Monday, January 21, 2008


A friend of mine recently produced an album for a band from the Midwest and more recently participated in an intervention for the band's NYC-based manager, who has had difficulty kicking his latest binge. From what I could gather, my friend's role consisted of driving the 50+ year old guy to the airport and sending him off to detox in the presence of his 20-something age band. It's a story that I like to think is indicative of the next era of music making where the habits of the music business of the late 1900's are brought back to reality by the music makers themselves, but that's prolly just the rose colored glasses talking.

Anyway, my friend was taken by surprise with a comment made by the manager's wife, who rationalized the crisis in terms of good television. "Just imagine the twist," she says to him, "A reality T.V. show about a rock band where for one episode the band nurses the manager back to health!" She comes by the idea honestly: she has worked closely with her husband who has had past success producing film and television (reality shows) before embarking on the job of managing kick-ass bands.

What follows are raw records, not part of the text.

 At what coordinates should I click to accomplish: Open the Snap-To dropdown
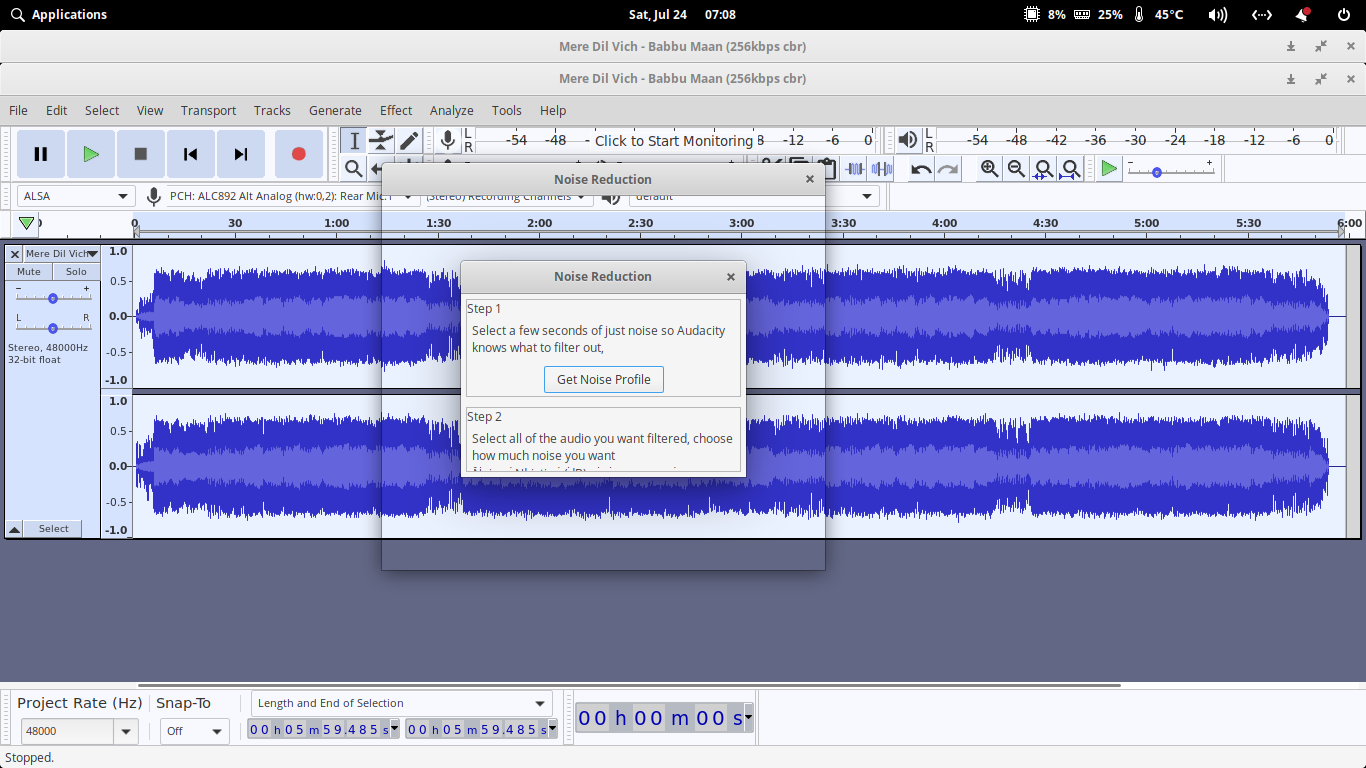(x=194, y=731)
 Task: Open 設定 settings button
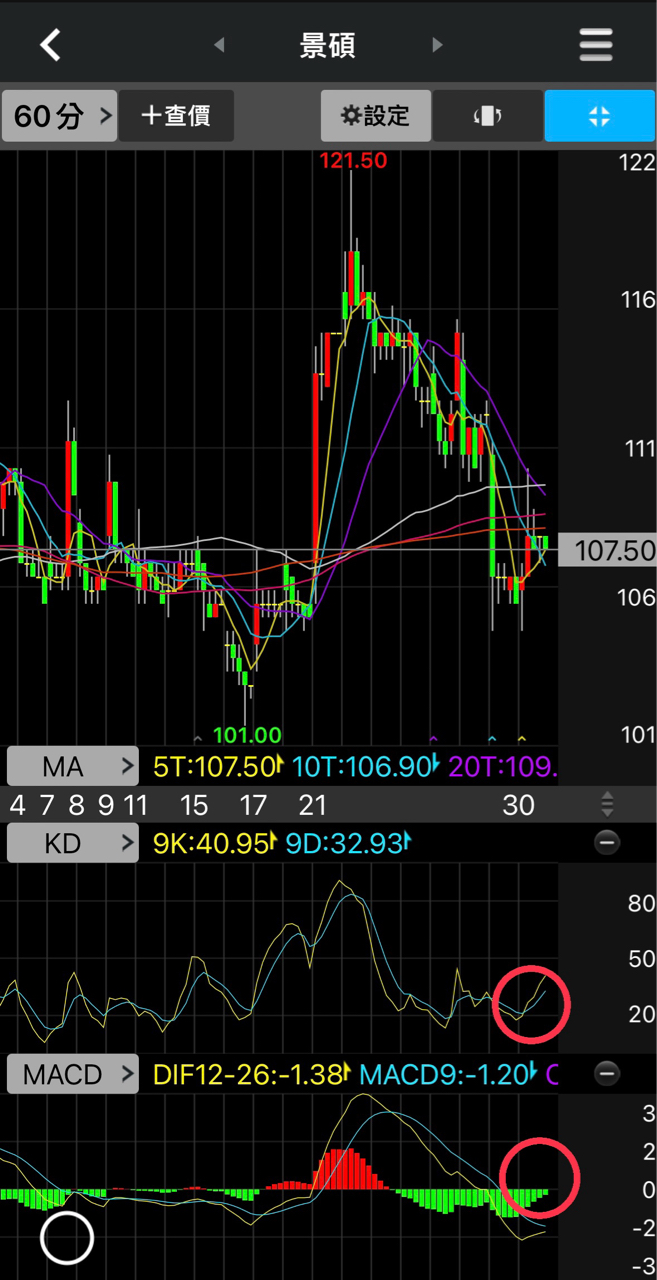click(x=375, y=116)
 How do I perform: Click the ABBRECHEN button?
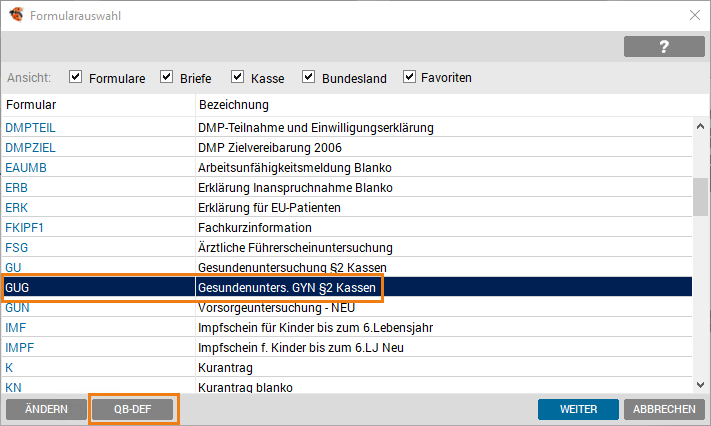(664, 409)
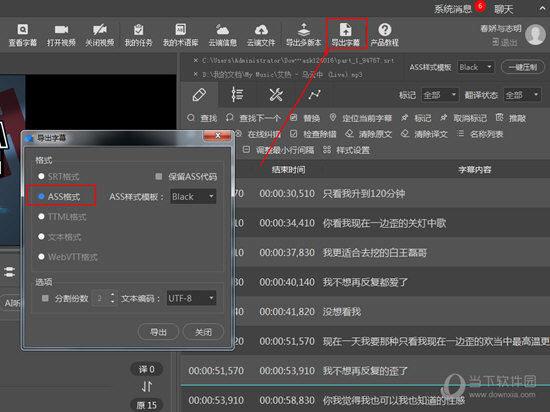Screen dimensions: 550x412
Task: Click the 一键压制 button
Action: tap(523, 67)
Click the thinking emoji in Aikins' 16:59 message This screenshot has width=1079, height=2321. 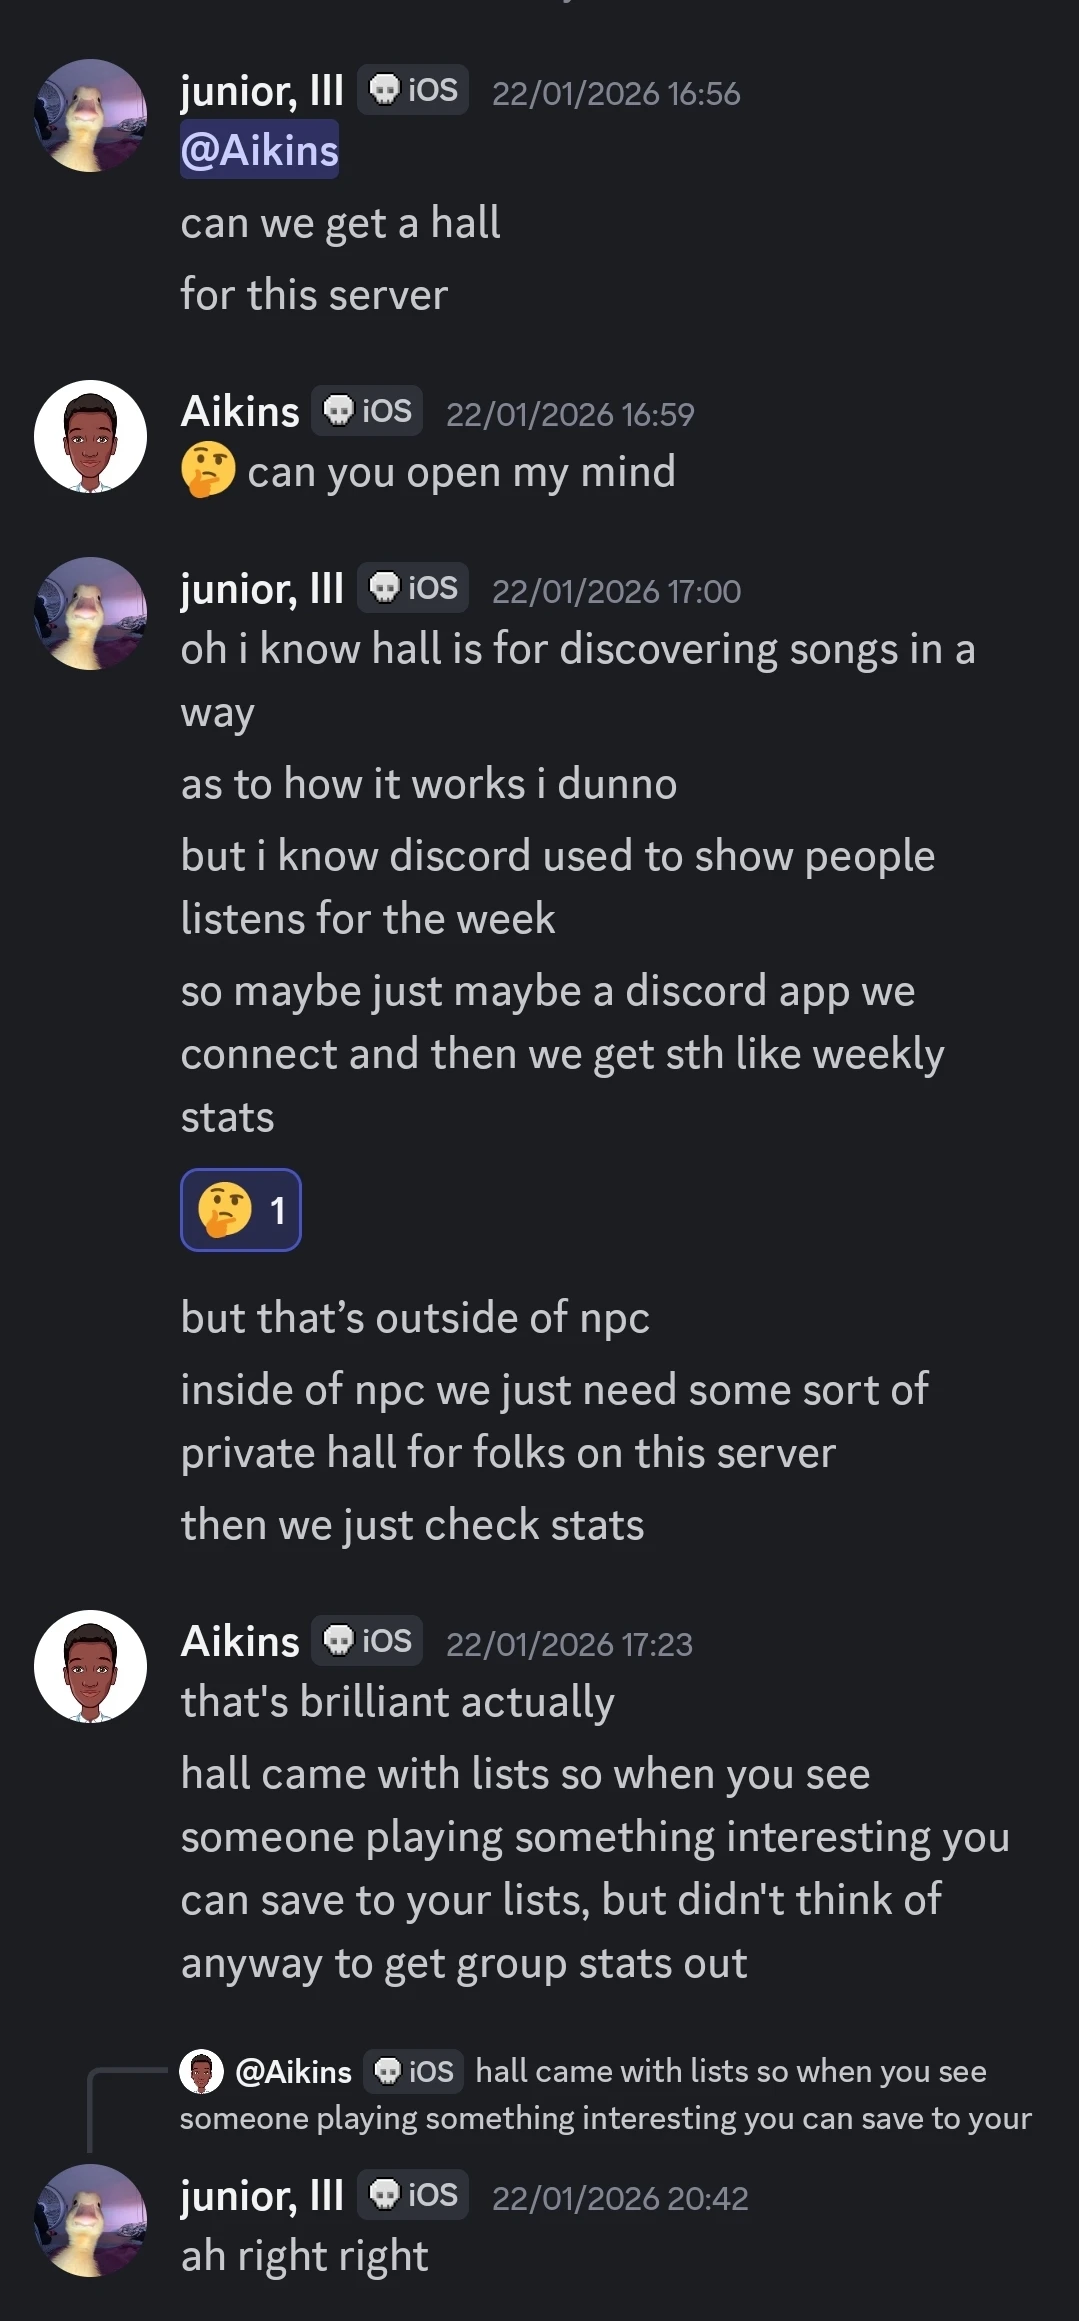[208, 470]
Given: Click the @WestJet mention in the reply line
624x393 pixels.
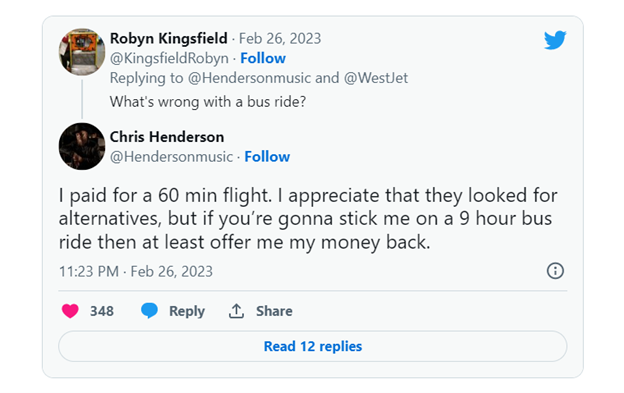Looking at the screenshot, I should coord(376,78).
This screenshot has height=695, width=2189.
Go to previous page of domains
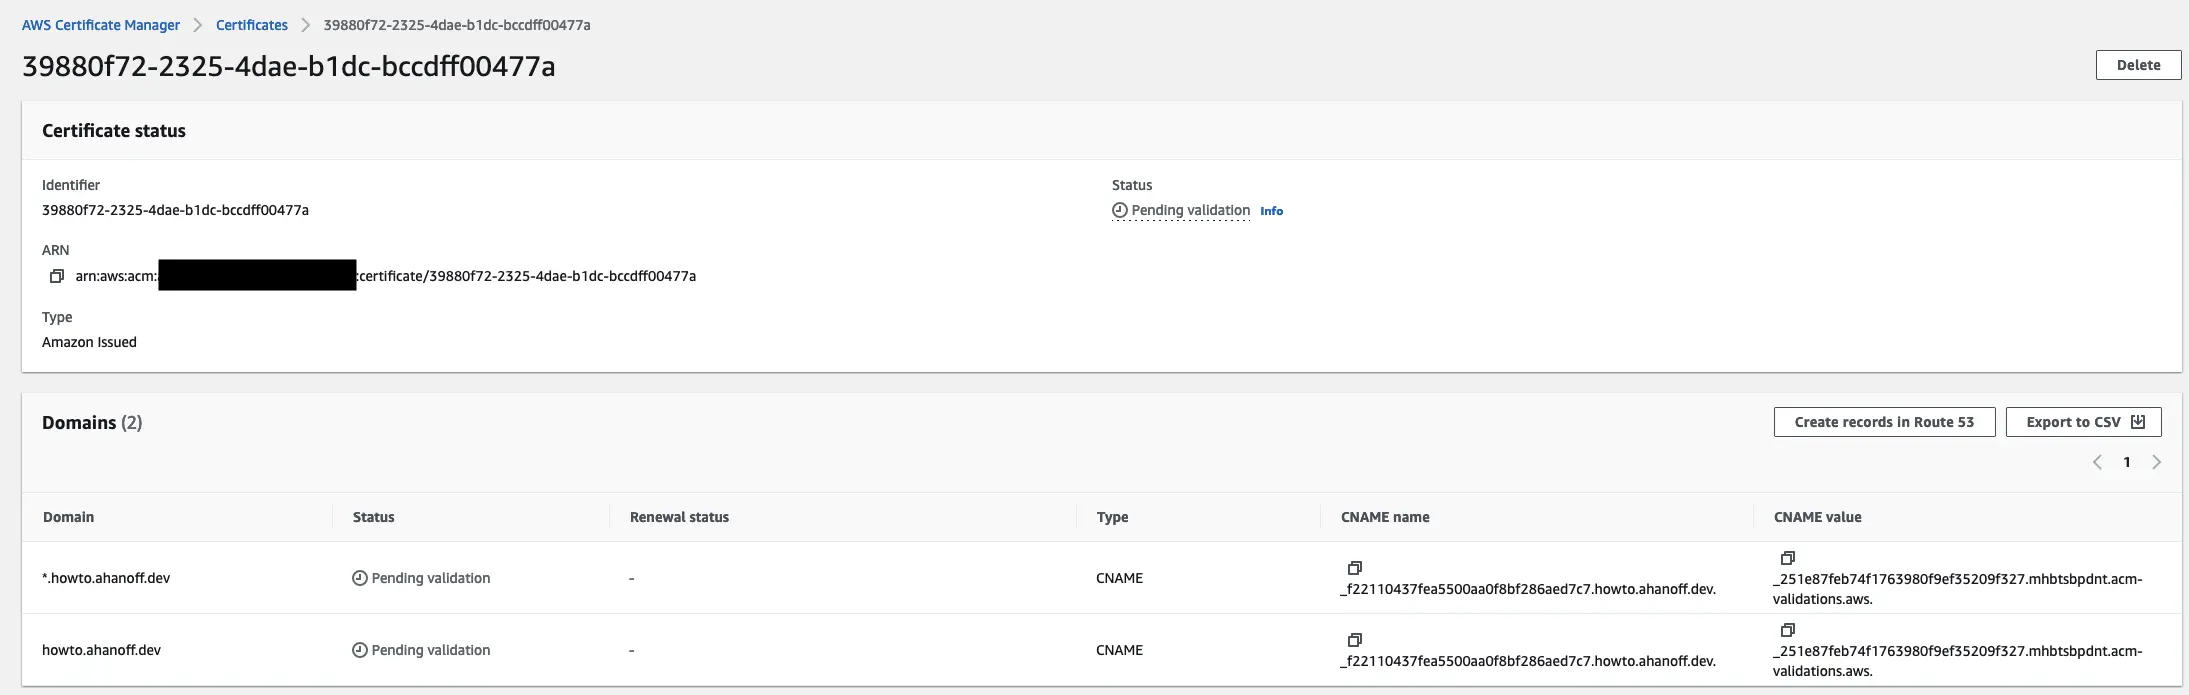pyautogui.click(x=2097, y=462)
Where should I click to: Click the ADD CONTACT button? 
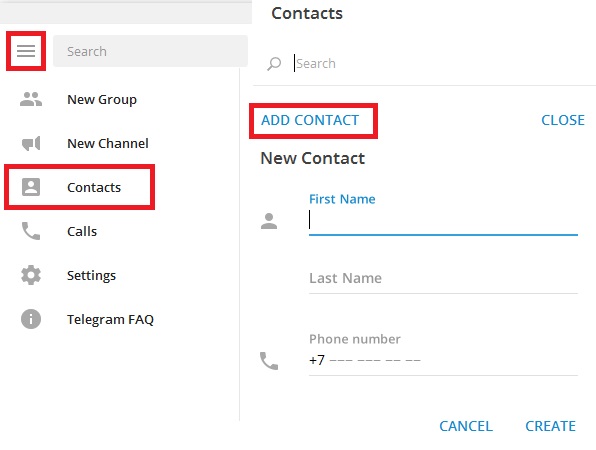pos(310,120)
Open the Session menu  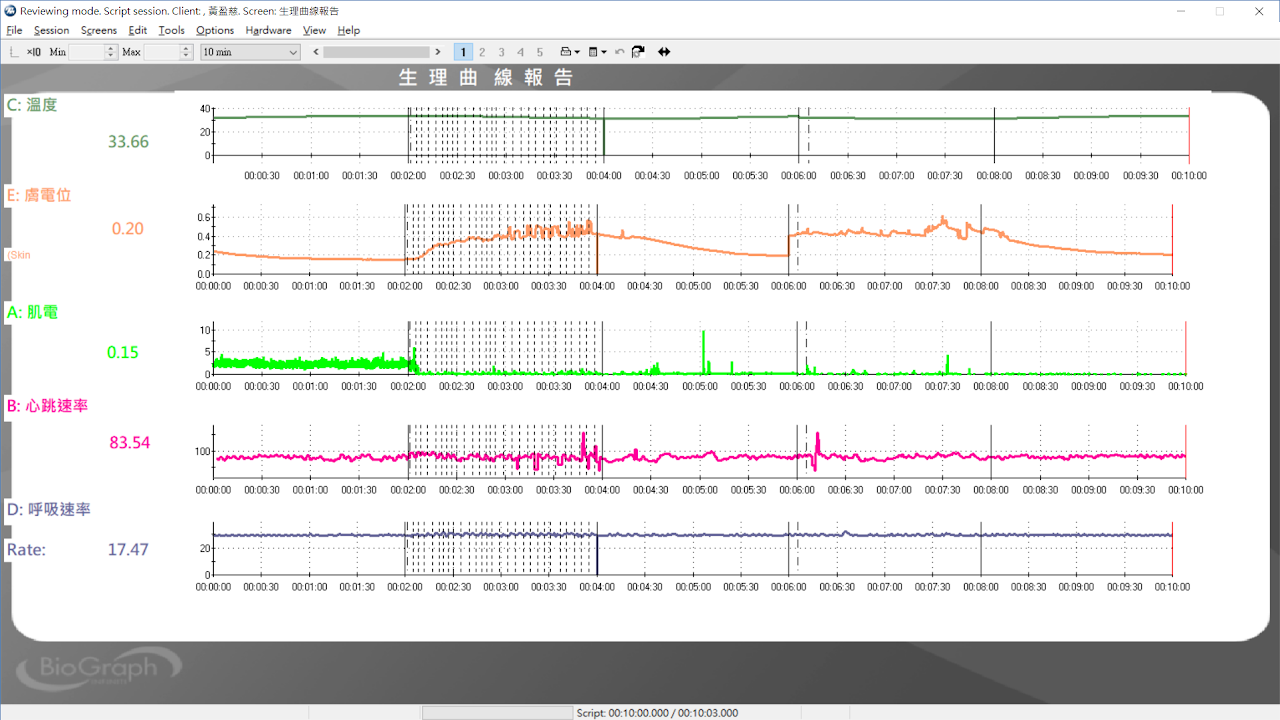(x=51, y=30)
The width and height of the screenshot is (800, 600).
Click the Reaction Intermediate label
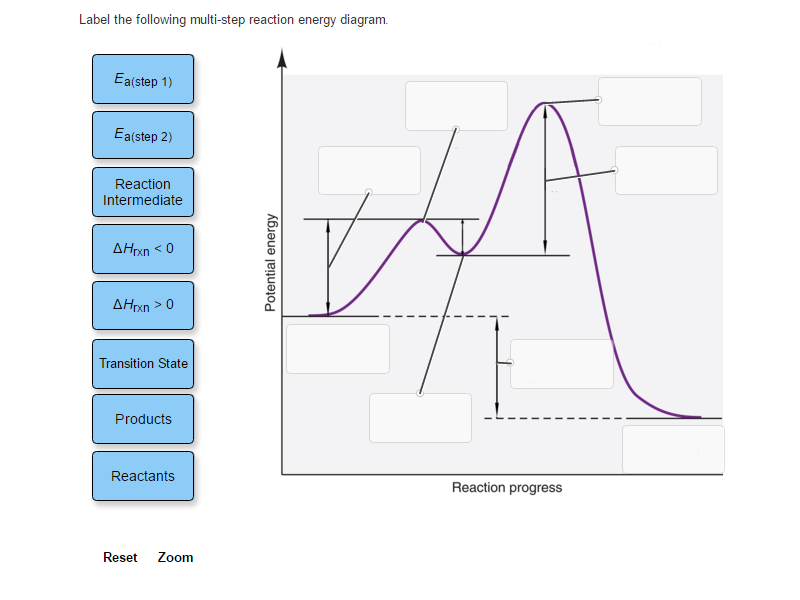[142, 192]
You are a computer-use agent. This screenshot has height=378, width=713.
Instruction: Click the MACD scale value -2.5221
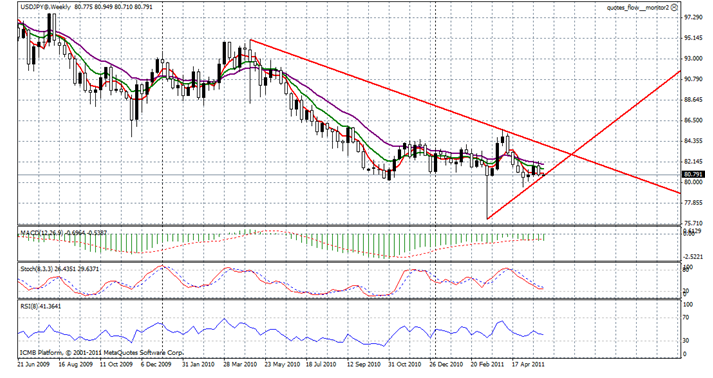[x=693, y=257]
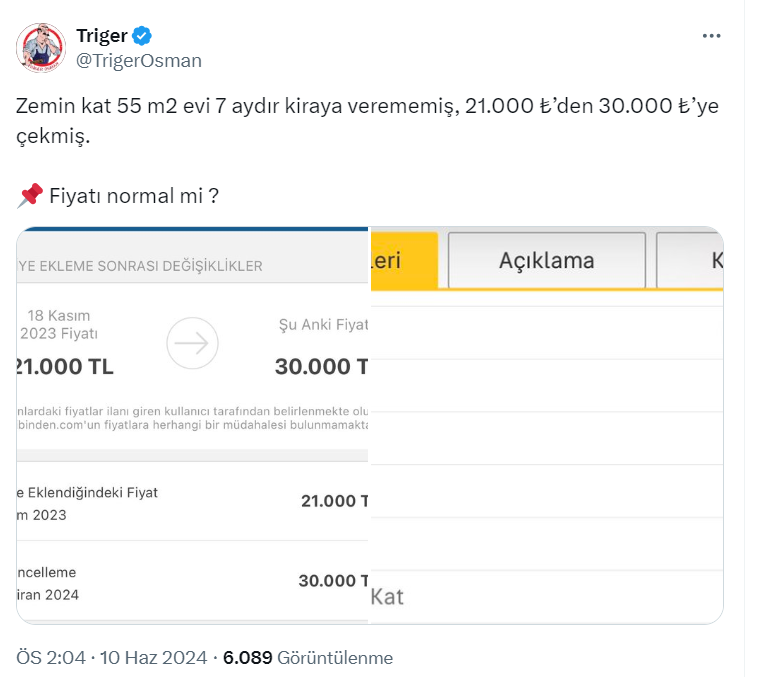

She probably has some other ideas for her husband's recovery but regardless, her comment is further proof for anyone who still needs it that the future has arrived. From here on out, we should expect an ever-shrinking line of distinction between natural human responses and what is seen on television.

Dire as that might sound, I have to think it can't be all bad. I'll at least consider that in suggesting her husband's detox as a reality show episode, this woman is exhibiting a creative, proactive outlook in her dedication to her husband's health. Certainly he would feel the love in where she's coming from. The effects of television as an agent for human change might prove more penetrating for them than the average therapy session.

We may have much to gain from the uses of reality t.v.... greater insight into human behavior and more imaginative and exciting ways for people to participate as we kick drug habits, have babies, get married, get laid, make a living, foster hermit crabs, legislate, and so on. It seems reasonable to think, too, that we'll develop a completely different criteria by which we seek and participate in the creative act.

But I also think that as humans become more comfortable with the ease of divulging one's guts to a microphone, camera, or live audience, we will lose some things. In a response to this problem, a man named Driver Jim is in Louisville, Kentucky at this very moment working on a manual to help people speak to each other once e-mail and technology has destroyed our ability to communicate in person.

I better step down before my soapbox cracks beneath my genius for stating the obvious.